You don't have to deny women opportunities on a societal level to make their lives suck. Women are not the same as men, you can totally set up society to make it so they get the short end of the stick in hundreds of little ways.

they do not expect sex to be enjoyable

I doubt that. Pagans have written books and created monuments to enjoyable sex.

essentially maidservants for their husbands' families

Nuclear families are the primary cause for this going away. England was admittedly the earliest nuclear society, and avoided this problem all together.

It's an underdiscussed aspect of single-core mega-urban countries like SK. More than half the country lives within commute distance of Seoul. So you can't build physical distance between you and the in-laws. Being a larger and distributed country helps mitigate this problem.

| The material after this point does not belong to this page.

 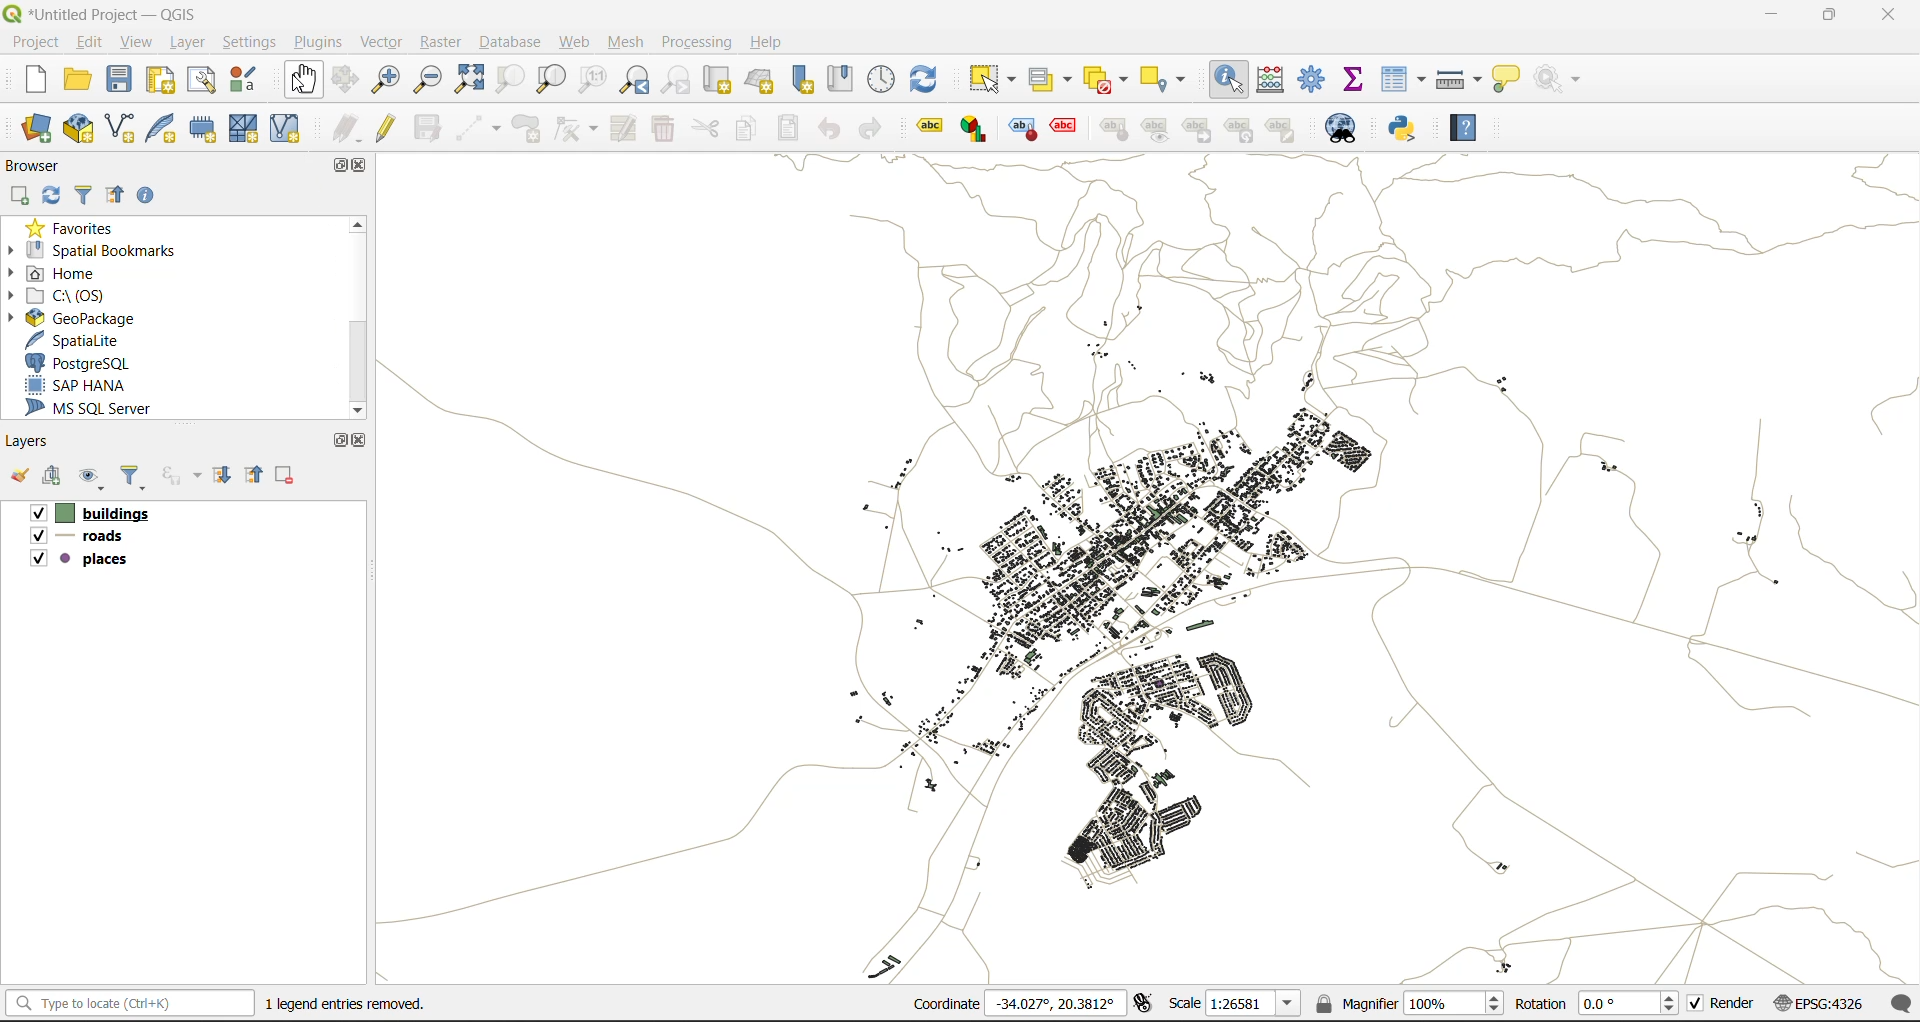 I want to click on show tips, so click(x=1506, y=80).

They don't really expect their husbands to love or even like them

Can't compare across different historic economic settings. But, women must be given opportunities. Opportunities to work, to choose their spouse, to leave their spouse, to choose a profession.

The descriptions of 4B make it sound a lot like MGTOW.

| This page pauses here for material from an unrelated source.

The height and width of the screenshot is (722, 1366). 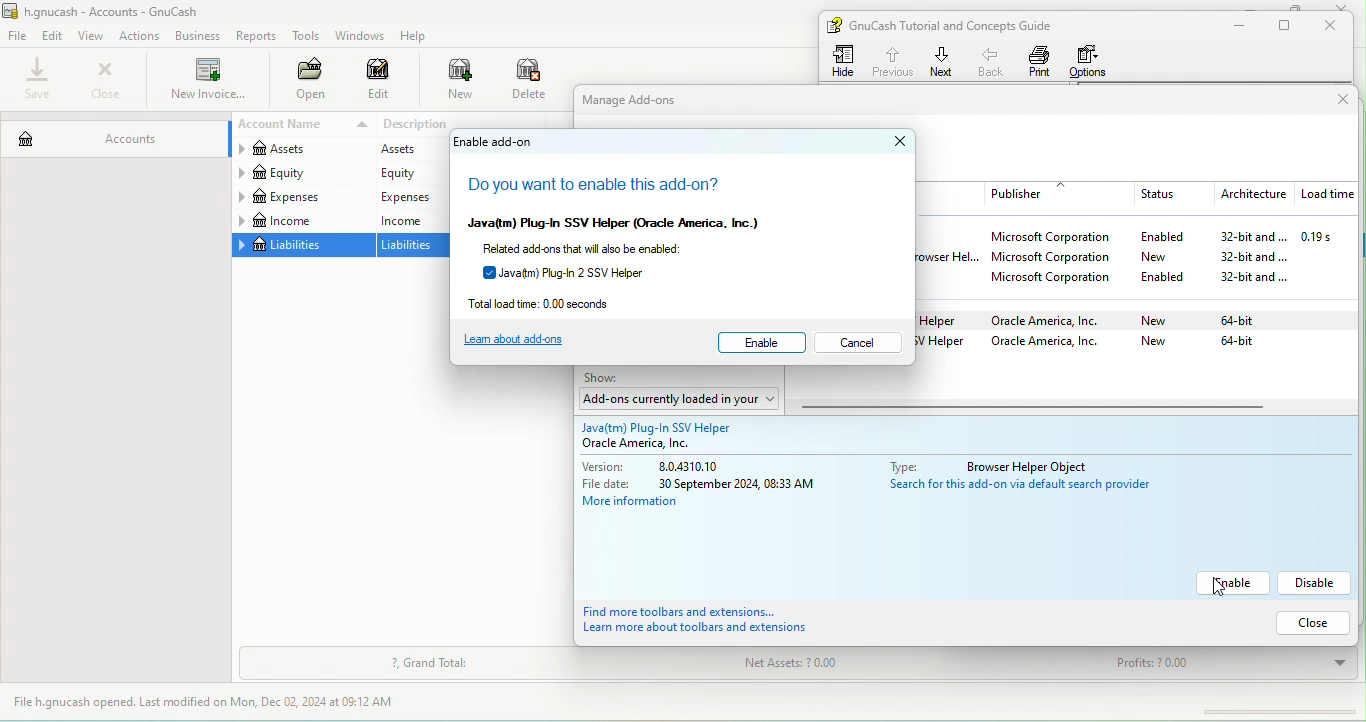 I want to click on new, so click(x=450, y=81).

This is a very good point.

When women join in South Korea, are they operating from painful personal experiences, or are they reacting to a consensus that tells them that any self-respecting woman in their situation should be bitter?

It's probably a little of the former mixed with a lot of the latter. The best insight I've had into Korean gender norms came from this AAQC, which I've added to the OP. Almost anyone who dates will encounter heartbreak at some point. That, mixed with a media environment that aggressively highlights every instance of male misbehavior like men murdering their partners, could easily lead to the belief that men as a group are terrible overall.

Korean journalists - especially ones who know enough English to write for foreign journals like CNN and the NYT - are largely drawn from those upper-class women who went through college in the humanities and were radicalized on third-wave feminism.

Korean friend points out, Korean journalists frequently cite foreign (CNN, NYT, etc) articles about Korean gender wars to assert that these things are real, without thinking about the filter effect and the fact that the foreign journalists' friends are all upper-class English-speaking Koreans (i.e. filtered for feminists).

The resemblance to urban Indians is uncanny. Almost beat for beat.

  • Dads worked insanely hard to give kids a good life. Absent from home.
  • Moms over worked at home and ignored. Kids perceive dad as evil.
  • Women enter workforce en masse and start outperforming men because of affirmative action and strong preference for women in schooling.
  • Cities are bonkers expensive (Mumbai is more expensive per-sqft than SF)
  • Women enter liberal arts, and import western 3rd wave feminism whole sale
  • These women run all western MSM-aligned and portray men as trash
  • Indian men say fuck-this and live with their bros. Women ain't shit.
  • Eventually, 30+ men are married off to 30+ women in arranged marriages. Both lack co-ed socialization and have knee-jerk dislike for the other.
  • Divorce rates go through the roof.... (we are here right now)

Thankfully, there are a few main differences:

  • India is still poor. So wages haven't stagnated. There is still hope among men that their lives can be better than their parents. Optimism keeps defeatist incel-adjacent ideas sweeping the culture. (still, lots of Indian incels)
  • Indians are more outspoken. The culture is not as suffocatingly conformist as East Asia.
  • New cities are being built. So, while Delhi & Mumbai have become unaffordable, couples are moving to Hyd, Bangalore, Gurgaon, etc.
  • The majority is still rural. So, 3rd wave feminists haven't been able to quite takeover the culture like SK.
  • Lastly, other Indians speak English too. So, the voices of dissent are just as loud, even if western MSM won't platform them.

(Note: I am talking about upper middle class urban culture. Rural & Poor India is a very different world)

It seems like arranged marriage is another big difference, yes? From my understanding arranged marriages still exist in Japan but are uncommon, while they’re very rare in South Korea and the sinosphere.